In the past, there have been cases of Kenyan motorists living near the two borders, notably Isebania, flocking to neighbouring Tanzania for fuel, which is considered cheaper.

“The poor saving culture is brought about poor economy, forcing many to go into mobile loans,” he regretted.

Wanandege Sacco CEO Joanne Cheruto concurs on the high cost of living eating into Kenyan’s pockets hence eroding their power to save.

“Majority of Kenyans are economically subdued due to the high cost of living making it hard for them to save,” she said.

However, she said wrong perception on savings especially with Saccos could be hurting the culture.

Cheruto noted that there are those who could be discouraged from saving since they are fed with the wrong information.

With the harsh economic realities knocking on Kenyans’ doors, Cheruto feared that the saving rate could decline.

“With the hard economic times, Kenyans will be hard pressed to spare a few coins as savings,” she said.

On mobile borrowing, Cheruto said that the situation where Kenyans can fail to repay is sending the wrong message on the need of saving.

“There are those who borrow from the mobile loans but fail to repay and this is sending the wrong message on saving,” she said.

It is common for Kenyans to use one sim card to borrow and discard it.  

Though the high cost of living is a contributing factor to Kenya’s poor saving rate, Smartlife Sacco CEO Haron Biwott critiques Kenya’s unique consumer behavior.

“A good number of Kenyans spend whatever they have on luxurious lifestyle and not on the basic things,” he said, adding that Kenyans borrow money to spend on secondary items and any idea of delayed gratification takes a back seat.

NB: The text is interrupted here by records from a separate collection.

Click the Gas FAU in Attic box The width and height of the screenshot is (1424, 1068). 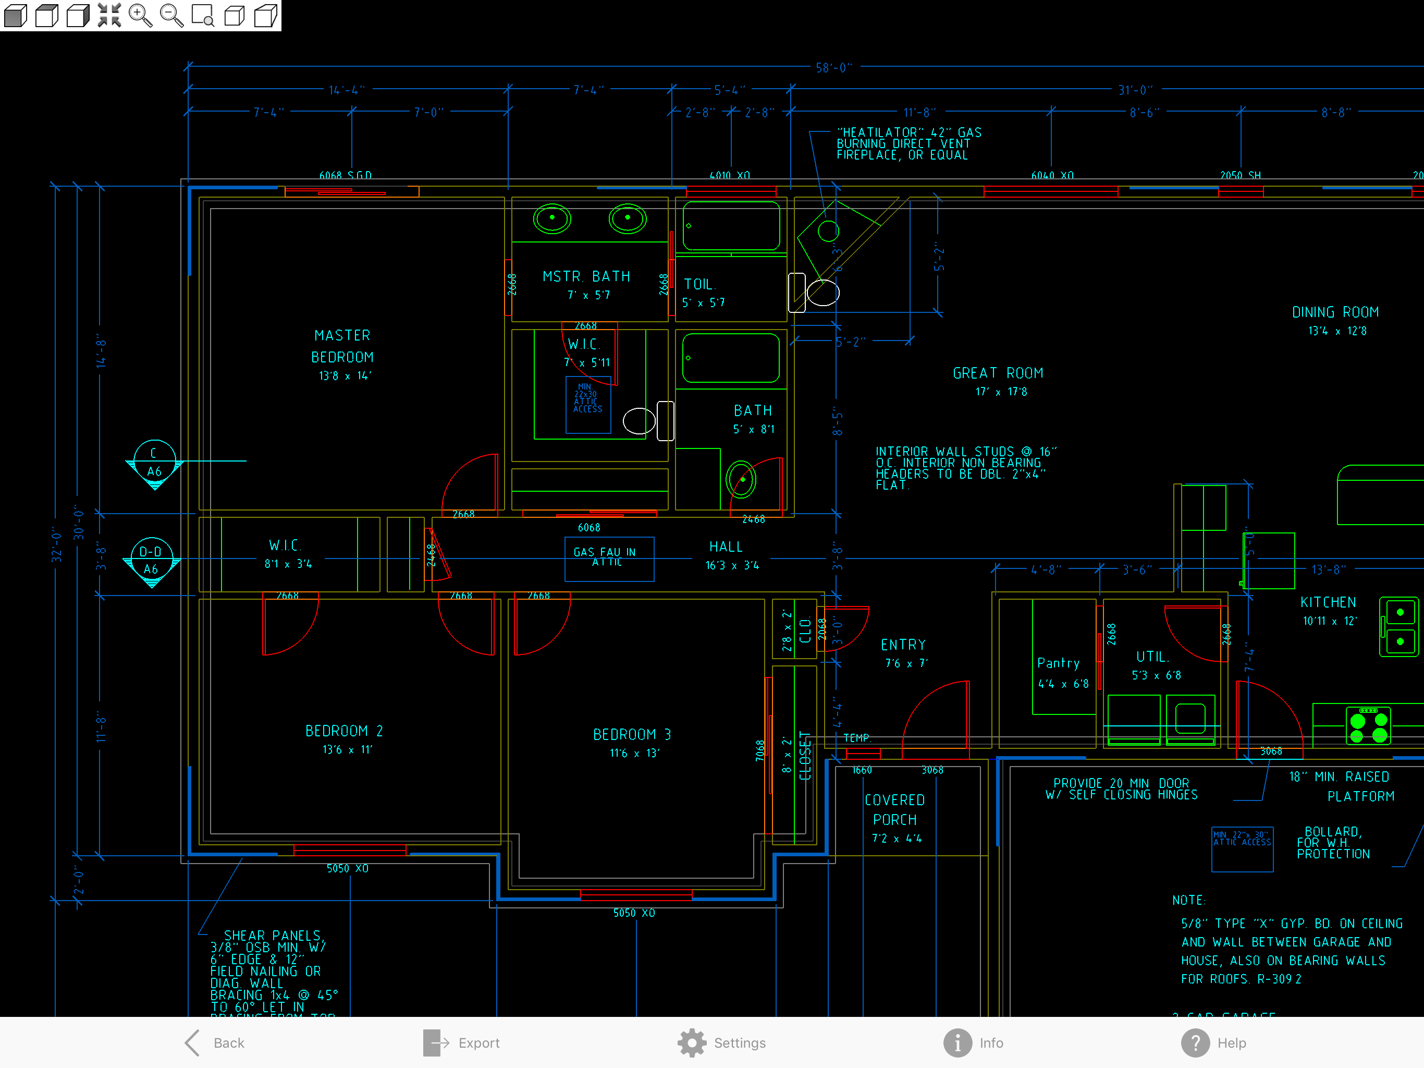[x=608, y=558]
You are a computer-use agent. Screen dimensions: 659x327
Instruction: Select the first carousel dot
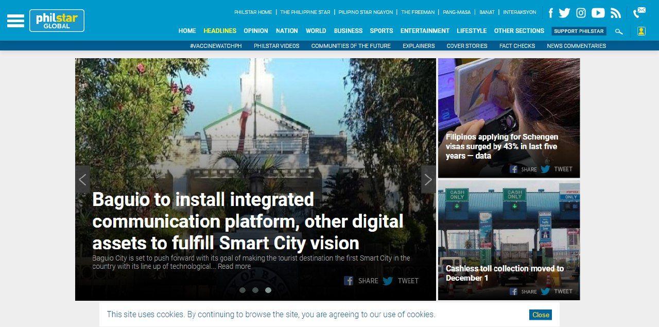coord(242,290)
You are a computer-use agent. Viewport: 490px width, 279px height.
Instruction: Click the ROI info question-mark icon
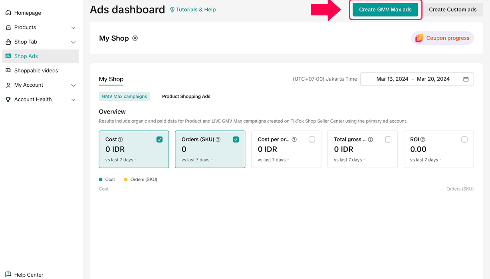[423, 140]
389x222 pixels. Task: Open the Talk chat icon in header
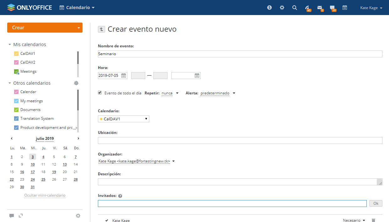coord(332,8)
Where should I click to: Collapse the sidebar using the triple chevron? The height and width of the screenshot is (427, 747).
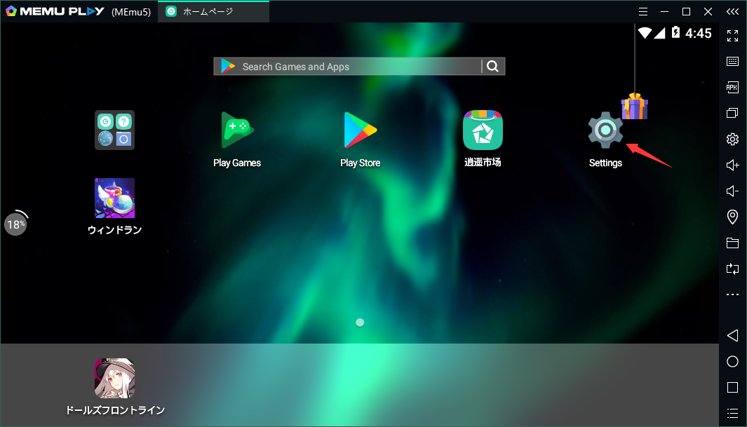pos(732,11)
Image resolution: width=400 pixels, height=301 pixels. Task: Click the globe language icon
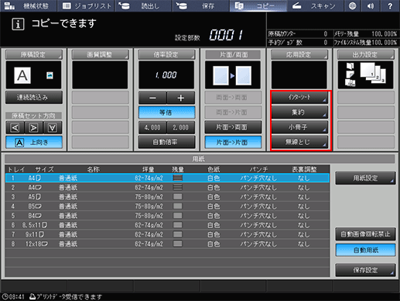pyautogui.click(x=353, y=5)
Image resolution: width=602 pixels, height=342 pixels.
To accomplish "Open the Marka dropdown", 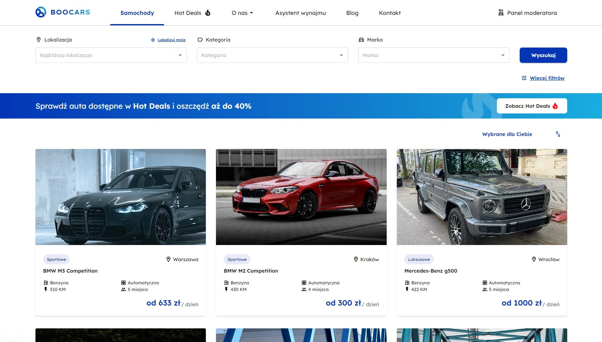I will (433, 55).
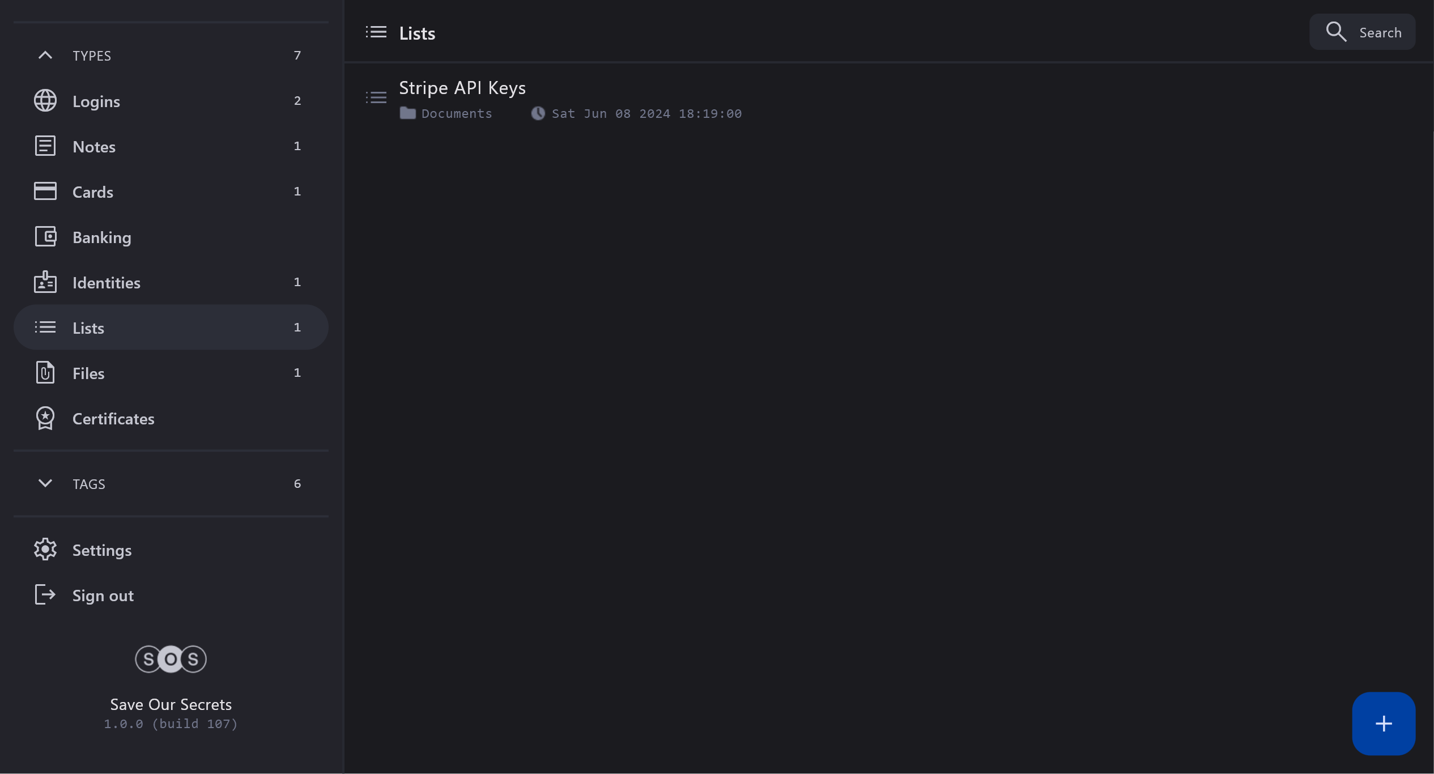The image size is (1434, 774).
Task: Click the Search field
Action: 1362,32
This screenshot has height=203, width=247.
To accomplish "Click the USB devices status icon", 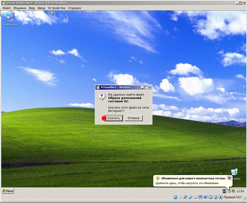I will [x=191, y=197].
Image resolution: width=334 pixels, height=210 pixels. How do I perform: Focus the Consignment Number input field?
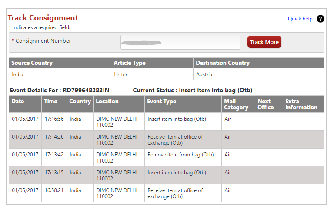pos(180,42)
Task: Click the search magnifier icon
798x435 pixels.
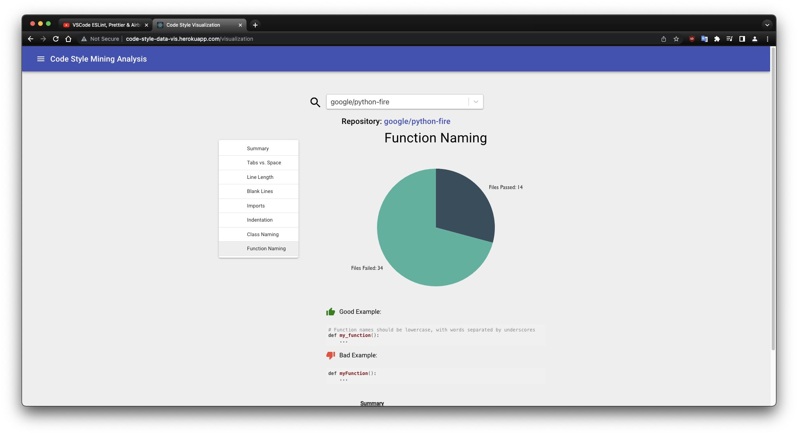Action: point(315,102)
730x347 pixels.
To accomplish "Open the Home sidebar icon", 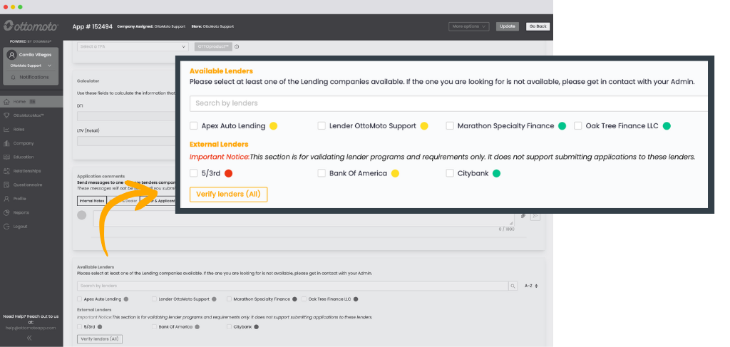I will pyautogui.click(x=6, y=101).
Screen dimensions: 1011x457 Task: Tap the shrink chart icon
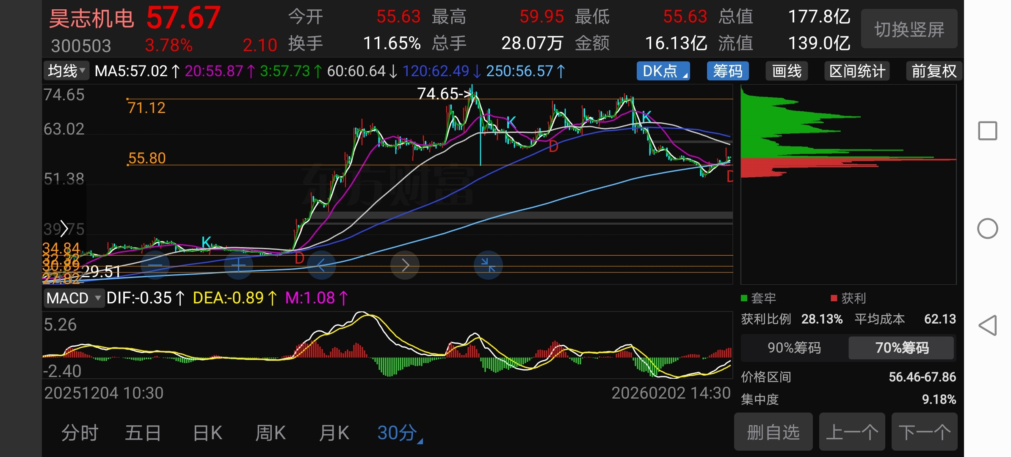(488, 265)
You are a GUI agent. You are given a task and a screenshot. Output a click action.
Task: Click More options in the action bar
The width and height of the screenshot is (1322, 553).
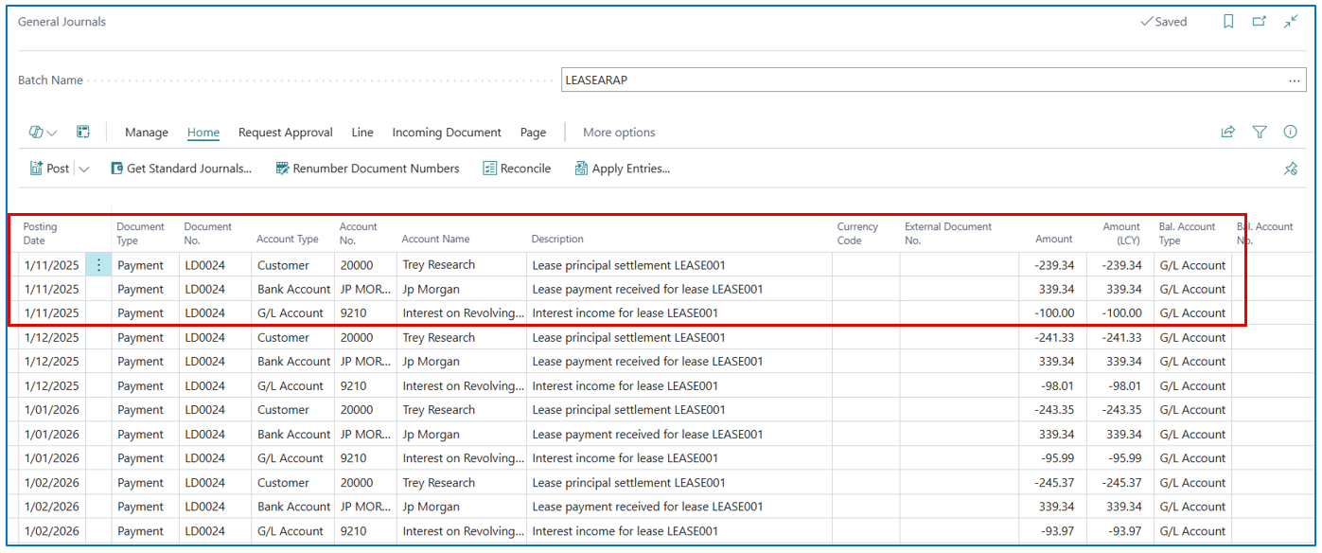619,133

“Even when Saccos encourage to save and borrow three or four times their savings, they cringe,” he regretted.

He revealed that the members opt to instead approach commercial banks with their pay slips for immediate cash to satisfy their financial needs.

“Even if we educate them on the advantages of saving and taking credit with our cheaper interest rates, they are disinterested,” Biwott said.

A study by the University of Nairobi titled ‘Gender and household savings behavior in Kenya’ offers insightful peek into the country’s saving rate.

“Low savings in an economy means unfavorable growth of the economy, poor job creation and inferior overall living standards relative to nations with a better savings performance,” it observes.

It revealed that household heads within the age bracket of 45-65 years had the highest (65.6 percent) saving rate of 0.00-0.20 percent and the least (9.4 percent) saving rate of 0.041-0.60.

The study recommends that low income earning households should be sensitized on the importance of savings.